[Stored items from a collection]
┄┄┄┄┄┄┄┄┄┄

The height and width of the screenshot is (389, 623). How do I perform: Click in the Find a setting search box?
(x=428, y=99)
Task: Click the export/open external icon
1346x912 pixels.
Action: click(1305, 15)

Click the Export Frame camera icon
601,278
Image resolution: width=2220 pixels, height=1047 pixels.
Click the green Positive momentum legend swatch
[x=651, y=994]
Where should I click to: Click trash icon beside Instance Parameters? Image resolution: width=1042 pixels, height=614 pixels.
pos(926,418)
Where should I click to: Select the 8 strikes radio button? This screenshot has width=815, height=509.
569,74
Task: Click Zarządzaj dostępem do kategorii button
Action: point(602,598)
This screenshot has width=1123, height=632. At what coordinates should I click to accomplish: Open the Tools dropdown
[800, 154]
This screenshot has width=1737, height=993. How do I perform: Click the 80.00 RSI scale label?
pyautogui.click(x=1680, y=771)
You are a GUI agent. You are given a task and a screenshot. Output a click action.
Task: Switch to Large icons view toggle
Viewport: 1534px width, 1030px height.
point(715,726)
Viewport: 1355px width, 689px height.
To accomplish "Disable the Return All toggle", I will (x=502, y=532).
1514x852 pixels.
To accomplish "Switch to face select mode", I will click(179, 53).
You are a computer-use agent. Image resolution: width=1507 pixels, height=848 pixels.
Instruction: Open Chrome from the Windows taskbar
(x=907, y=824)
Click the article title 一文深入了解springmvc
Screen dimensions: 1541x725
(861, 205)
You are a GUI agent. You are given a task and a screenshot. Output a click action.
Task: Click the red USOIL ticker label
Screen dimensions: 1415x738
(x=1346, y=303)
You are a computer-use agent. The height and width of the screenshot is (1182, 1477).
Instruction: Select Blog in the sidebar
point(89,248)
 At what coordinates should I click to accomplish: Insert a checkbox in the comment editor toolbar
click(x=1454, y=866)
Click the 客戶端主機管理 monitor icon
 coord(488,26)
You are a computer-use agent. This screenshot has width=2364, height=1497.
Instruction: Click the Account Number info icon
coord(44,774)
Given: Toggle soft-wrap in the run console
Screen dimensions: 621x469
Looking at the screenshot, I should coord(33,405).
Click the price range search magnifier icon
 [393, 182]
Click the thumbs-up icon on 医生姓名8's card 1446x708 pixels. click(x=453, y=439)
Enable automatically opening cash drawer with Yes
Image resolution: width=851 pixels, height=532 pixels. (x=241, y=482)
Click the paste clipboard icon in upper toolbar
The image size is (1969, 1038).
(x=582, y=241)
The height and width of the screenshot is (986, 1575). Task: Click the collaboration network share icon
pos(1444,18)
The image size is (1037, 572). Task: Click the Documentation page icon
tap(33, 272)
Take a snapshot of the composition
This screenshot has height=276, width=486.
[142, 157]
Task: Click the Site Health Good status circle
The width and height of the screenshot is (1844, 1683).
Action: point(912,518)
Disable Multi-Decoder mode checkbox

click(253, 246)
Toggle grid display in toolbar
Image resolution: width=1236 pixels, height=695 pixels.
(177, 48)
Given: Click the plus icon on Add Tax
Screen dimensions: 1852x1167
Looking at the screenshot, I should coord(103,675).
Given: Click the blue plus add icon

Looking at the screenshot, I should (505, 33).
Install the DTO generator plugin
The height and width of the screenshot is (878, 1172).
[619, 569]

┄┄┄┄┄┄┄┄┄┄

Read the lines above. Gather those in which the string "Switch" is found.

REPLY TO THE TASK:
Task: Switch to Large icons view toggle
To accomplish "Switch to face select mode", I will click(179, 53).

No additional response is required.